Come anticipato possiamo quindi identificare con il bollino verde quella certificazione facoltativa che viene rilasciata dal comune a pubblici e privati che abbiano effettuato due manutenzioni ordinarie e una prova fumi ogni due anni. In questo senso è sempre bene ricordare come ogni comune disponga di una lista pubblica di tecnici manutentori iscritti al protocollo d’intesa che sono quindi autorizzati a rilasciare il bollino verde in quanto verificatori certificati. A questo punto molti si chiederanno: perché fare il bollino verde se è facoltativo? La risposta è semplice: in caso di mancata apposizione del bollino verde si correrà comunque il rischio di una sanzione.
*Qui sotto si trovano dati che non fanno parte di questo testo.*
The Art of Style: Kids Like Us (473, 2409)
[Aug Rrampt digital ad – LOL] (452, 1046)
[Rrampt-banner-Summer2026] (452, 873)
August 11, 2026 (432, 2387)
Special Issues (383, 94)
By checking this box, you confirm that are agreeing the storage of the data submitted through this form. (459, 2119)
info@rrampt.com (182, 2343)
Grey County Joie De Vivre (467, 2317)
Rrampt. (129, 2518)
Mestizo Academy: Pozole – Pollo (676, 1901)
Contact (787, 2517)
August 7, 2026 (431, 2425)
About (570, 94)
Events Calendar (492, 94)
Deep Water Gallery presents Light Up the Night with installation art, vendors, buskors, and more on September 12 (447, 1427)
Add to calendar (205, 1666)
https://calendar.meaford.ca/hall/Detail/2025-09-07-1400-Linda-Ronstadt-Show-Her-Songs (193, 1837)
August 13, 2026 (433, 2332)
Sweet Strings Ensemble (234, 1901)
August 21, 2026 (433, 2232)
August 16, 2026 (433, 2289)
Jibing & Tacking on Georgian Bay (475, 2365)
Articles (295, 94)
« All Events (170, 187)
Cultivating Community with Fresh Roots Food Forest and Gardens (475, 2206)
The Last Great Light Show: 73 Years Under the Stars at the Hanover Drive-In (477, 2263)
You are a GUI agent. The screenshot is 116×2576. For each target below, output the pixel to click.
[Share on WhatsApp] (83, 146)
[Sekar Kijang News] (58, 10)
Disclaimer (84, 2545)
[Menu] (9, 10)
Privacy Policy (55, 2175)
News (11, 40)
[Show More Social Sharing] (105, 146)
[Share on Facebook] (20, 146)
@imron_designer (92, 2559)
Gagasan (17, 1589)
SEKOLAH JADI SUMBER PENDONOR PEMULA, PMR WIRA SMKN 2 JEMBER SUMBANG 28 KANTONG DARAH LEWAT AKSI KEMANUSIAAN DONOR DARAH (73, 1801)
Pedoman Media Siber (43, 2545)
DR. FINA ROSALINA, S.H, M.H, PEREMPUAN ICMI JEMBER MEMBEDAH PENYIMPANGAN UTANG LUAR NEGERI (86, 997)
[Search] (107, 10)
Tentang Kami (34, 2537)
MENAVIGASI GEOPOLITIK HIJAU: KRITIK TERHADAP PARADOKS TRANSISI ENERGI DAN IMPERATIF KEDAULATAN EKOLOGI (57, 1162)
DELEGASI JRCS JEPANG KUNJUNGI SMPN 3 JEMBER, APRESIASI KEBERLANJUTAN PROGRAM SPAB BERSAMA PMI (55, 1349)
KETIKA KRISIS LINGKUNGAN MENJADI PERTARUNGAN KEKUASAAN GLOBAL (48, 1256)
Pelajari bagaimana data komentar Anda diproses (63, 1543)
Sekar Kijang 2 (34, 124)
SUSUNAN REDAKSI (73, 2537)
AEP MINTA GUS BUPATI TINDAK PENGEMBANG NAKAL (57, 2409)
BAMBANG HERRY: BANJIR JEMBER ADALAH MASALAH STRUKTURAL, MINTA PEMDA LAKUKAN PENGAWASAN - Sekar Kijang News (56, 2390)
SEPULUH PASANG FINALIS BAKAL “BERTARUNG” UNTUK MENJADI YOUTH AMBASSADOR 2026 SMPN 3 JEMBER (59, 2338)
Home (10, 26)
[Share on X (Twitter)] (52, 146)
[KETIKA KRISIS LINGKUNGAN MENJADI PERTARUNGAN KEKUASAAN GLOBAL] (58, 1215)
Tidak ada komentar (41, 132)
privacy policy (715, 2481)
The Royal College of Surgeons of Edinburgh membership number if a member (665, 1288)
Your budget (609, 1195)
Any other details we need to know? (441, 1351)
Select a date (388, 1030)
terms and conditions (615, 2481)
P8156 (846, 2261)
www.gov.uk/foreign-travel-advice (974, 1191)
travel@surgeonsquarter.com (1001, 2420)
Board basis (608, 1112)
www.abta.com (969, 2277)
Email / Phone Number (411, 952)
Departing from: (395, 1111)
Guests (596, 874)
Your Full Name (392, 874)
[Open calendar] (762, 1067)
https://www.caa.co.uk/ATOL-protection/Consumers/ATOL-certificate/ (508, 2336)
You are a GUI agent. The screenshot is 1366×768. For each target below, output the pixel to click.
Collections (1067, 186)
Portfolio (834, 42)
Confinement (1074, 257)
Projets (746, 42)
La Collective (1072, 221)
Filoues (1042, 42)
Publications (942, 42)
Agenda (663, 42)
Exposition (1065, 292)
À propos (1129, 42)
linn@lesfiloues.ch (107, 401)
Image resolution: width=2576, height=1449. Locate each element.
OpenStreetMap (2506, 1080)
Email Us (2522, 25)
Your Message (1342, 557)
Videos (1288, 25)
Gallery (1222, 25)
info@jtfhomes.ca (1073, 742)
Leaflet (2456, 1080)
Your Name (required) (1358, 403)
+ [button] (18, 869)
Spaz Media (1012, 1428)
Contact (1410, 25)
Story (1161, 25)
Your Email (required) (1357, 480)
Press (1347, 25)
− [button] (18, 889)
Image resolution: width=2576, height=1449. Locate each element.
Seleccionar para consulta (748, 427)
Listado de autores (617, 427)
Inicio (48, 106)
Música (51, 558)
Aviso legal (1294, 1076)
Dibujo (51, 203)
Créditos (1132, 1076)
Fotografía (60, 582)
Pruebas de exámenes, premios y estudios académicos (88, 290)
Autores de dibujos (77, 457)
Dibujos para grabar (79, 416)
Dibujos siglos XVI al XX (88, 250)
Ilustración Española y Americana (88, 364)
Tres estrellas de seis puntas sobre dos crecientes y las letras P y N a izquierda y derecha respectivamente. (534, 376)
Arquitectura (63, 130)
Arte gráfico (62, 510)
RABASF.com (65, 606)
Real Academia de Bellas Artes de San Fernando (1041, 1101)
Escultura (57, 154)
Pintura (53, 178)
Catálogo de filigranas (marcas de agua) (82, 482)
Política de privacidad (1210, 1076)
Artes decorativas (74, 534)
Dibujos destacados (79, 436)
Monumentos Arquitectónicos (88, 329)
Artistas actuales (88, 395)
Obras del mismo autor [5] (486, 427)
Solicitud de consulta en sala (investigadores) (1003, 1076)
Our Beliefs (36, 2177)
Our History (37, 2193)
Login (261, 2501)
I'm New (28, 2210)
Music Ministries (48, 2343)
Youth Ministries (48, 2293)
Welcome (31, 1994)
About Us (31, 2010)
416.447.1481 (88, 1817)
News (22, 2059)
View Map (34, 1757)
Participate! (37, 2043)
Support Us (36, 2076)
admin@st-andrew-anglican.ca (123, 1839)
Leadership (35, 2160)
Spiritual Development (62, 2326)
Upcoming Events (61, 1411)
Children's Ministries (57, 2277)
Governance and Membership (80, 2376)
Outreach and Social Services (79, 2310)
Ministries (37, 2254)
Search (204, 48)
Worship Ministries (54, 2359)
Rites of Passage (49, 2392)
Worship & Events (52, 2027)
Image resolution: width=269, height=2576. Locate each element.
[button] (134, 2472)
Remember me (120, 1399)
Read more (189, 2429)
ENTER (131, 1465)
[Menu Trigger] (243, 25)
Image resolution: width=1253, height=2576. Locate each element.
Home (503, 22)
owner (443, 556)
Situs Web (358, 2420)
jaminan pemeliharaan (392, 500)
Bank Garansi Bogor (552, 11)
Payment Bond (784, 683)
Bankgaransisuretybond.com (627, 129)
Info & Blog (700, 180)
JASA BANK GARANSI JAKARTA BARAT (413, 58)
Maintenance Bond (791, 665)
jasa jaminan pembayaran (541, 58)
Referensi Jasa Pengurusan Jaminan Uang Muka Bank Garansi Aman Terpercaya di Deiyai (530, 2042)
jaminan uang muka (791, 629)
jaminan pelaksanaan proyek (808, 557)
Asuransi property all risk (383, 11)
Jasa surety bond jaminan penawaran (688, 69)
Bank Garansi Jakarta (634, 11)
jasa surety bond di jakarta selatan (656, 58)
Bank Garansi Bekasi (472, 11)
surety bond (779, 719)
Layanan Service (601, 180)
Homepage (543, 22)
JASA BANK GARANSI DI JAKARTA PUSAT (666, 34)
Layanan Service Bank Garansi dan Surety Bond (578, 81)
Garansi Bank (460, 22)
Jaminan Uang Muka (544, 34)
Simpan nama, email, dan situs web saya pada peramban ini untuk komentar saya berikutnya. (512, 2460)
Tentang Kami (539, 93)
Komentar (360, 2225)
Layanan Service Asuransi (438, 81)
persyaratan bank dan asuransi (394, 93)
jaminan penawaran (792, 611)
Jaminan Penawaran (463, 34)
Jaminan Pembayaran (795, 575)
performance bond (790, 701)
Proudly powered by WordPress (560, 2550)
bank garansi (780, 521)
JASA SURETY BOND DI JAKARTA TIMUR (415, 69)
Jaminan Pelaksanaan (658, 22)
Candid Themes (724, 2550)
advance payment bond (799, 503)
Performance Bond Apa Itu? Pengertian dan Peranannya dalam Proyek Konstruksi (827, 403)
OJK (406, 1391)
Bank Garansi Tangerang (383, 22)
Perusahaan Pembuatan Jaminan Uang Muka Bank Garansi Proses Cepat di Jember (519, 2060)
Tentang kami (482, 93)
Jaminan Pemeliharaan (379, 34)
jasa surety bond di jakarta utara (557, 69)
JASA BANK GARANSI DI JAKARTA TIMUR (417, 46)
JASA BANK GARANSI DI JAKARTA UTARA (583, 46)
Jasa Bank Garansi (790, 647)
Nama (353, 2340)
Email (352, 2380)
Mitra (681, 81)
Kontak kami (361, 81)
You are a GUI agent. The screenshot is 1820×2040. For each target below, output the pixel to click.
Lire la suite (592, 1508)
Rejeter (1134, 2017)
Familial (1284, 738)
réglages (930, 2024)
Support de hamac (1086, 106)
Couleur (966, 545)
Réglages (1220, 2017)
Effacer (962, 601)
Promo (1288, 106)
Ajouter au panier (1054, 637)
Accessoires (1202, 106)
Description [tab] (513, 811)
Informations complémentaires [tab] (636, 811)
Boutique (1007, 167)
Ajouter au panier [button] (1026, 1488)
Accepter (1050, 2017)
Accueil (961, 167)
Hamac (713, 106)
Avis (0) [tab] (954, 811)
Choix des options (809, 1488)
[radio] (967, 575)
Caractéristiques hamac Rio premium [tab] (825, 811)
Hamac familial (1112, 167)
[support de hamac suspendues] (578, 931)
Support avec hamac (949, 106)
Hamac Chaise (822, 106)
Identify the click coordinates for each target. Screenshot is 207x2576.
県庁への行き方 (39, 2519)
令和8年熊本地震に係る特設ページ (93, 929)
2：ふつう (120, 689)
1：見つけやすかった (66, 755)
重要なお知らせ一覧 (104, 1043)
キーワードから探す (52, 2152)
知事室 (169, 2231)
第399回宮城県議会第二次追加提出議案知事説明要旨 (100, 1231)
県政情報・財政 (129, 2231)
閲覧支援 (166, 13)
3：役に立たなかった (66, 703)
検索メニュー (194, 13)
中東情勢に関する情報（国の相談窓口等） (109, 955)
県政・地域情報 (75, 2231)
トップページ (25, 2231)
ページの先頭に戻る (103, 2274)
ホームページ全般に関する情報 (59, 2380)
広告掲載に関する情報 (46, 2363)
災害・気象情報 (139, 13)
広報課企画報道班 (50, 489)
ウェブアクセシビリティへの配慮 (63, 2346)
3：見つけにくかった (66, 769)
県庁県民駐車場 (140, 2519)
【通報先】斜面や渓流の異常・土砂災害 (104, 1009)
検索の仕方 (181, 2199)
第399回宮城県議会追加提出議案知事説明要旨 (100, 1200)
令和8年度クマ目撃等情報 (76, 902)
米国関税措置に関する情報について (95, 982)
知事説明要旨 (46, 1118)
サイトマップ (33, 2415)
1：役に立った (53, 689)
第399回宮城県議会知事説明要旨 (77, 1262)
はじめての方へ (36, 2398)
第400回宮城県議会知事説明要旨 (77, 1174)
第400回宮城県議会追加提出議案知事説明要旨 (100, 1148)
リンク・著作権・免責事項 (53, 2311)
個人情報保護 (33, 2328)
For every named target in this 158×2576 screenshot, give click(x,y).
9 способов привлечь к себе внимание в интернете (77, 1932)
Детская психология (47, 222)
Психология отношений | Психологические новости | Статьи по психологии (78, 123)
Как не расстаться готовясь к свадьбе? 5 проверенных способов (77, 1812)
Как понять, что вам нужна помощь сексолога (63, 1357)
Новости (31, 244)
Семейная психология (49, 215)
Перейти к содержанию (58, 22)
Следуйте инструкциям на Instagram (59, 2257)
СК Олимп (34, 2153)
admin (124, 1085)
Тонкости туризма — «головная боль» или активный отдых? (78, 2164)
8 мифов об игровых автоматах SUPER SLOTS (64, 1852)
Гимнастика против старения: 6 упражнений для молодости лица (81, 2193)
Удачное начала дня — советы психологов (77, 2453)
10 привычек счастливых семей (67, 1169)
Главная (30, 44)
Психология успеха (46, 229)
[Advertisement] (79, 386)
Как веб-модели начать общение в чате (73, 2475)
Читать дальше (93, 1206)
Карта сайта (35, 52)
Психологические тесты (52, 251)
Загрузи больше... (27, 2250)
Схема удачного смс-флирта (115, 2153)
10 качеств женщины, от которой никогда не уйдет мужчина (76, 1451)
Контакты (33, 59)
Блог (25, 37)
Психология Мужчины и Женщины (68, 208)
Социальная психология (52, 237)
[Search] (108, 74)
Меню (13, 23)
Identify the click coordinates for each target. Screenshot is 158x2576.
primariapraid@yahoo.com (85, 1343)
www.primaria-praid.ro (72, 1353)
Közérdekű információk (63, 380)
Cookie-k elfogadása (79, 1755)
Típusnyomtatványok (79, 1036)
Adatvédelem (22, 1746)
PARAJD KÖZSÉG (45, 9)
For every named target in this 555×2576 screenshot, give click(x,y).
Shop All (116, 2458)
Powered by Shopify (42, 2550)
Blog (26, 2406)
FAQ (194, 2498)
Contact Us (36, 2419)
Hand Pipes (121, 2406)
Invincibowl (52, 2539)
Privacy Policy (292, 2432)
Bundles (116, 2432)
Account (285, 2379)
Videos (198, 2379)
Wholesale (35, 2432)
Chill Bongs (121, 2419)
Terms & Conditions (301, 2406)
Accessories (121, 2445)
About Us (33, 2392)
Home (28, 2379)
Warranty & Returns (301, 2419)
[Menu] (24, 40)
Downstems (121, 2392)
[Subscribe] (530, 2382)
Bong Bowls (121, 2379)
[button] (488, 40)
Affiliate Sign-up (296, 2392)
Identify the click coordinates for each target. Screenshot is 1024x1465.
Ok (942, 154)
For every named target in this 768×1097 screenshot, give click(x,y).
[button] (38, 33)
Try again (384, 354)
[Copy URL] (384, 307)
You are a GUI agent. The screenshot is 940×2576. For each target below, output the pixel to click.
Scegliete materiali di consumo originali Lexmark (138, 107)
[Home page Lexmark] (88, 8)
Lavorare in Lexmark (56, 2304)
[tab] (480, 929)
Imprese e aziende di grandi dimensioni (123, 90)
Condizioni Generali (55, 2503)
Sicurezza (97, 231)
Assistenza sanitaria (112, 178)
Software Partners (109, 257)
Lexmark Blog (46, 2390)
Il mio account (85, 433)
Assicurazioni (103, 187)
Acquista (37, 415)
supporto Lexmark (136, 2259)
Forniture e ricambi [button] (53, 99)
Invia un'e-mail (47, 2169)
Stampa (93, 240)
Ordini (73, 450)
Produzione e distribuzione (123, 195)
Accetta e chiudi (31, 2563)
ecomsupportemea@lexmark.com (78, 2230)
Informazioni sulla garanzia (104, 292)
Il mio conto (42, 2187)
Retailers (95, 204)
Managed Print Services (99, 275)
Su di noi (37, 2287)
Il bollino verde comunque, una volta rilasciato non dura per sempre. Bisognerà chiedere una nuova ispezione per rinnovare il bollino verde ogni 4 anni in caso di impianti con potenza inferiore ai 35 kW e ogni 2 anni in caso di impianti con potenza superiore ai 35 kW. Come accennato pocanzi per ottenere il bollino verde è assolutamente necessaria la revisione dei fumi della caldaia che andrà eseguita ogni 2 anni. La revisione dei fumi consiste in un controllo della quantità di emissione dei fumi, compresa la verifica della loro composizione e qualità. Con la revisione dei fumi il tecnico esperto migliorerà il livello di sicurezza e potrà anche prevenire l’inquinamento eccessivo dal momento che i fumi sono dei gas inquinanti emessi dalla caldaia nell’ambiente circostante. Chiaramente la revisione dei fumi della caldaia può essere svolta solo da un tecnico autorizzato ed è obbligatoria per tutte le tipologie di caldaie e stufe senza distinzioni di alcun tipo. Al termine delle operazioni di manutenzione comunque, i tecnici dovranno per forza rilasciare il libretto di manutenzione caldaia aggiornato.

 

Insomma, il bollino verde non è solo utile ma è anche importante per tutti in quanto una caldaia che ha ottenuto questo bollino sarà una caldaia che funziona nel modo migliore nel pieno rispetto dell’ambiente. In sostanza quindi possiamo parlare del bollino verde come di una etichetta adesiva che può essere applicata al Rapporto di Controllo Tecnico ogni volta che viene eseguito il controllo del rendimento energetico della caldaia. Una caldaia dotata di bollino verde sarà quindi una caldaia che funziona correttamente sotto tutti i punti di vista. Molti tendono a confondere il bollino verde con il bollino blu che viene rilasciato dai tecnici specializzati dopo il controllo su caldaie nel comune di appartenenza. Al contrario il bollino verde viene rilasciato a seguito del controllo periodico su caldaie nei comuni della provincia di appartenenza e con una popolazione massima di 40000 abitanti.

 

Insomma bisogna controllare lo stato di salute del proprio impianto di riscaldamento per migliorare la sicurezza domestica e risparmiare sui costi in bolletta. Inoltre ignorare la manutenzione e i bollini espone a sanzioni che vanno da 500 euro a un massimo di 3000 euro. La validità del bollino verde inoltre si basa sulle caratteristiche dell’impianto indipendentemente dalla tipologia e viene. Sono sempre di più quelli che optano per l’installazione di una caldaia ma in pochissimi sembrano consapevoli dei controlli obbligatori da effettuare sulle caldaie.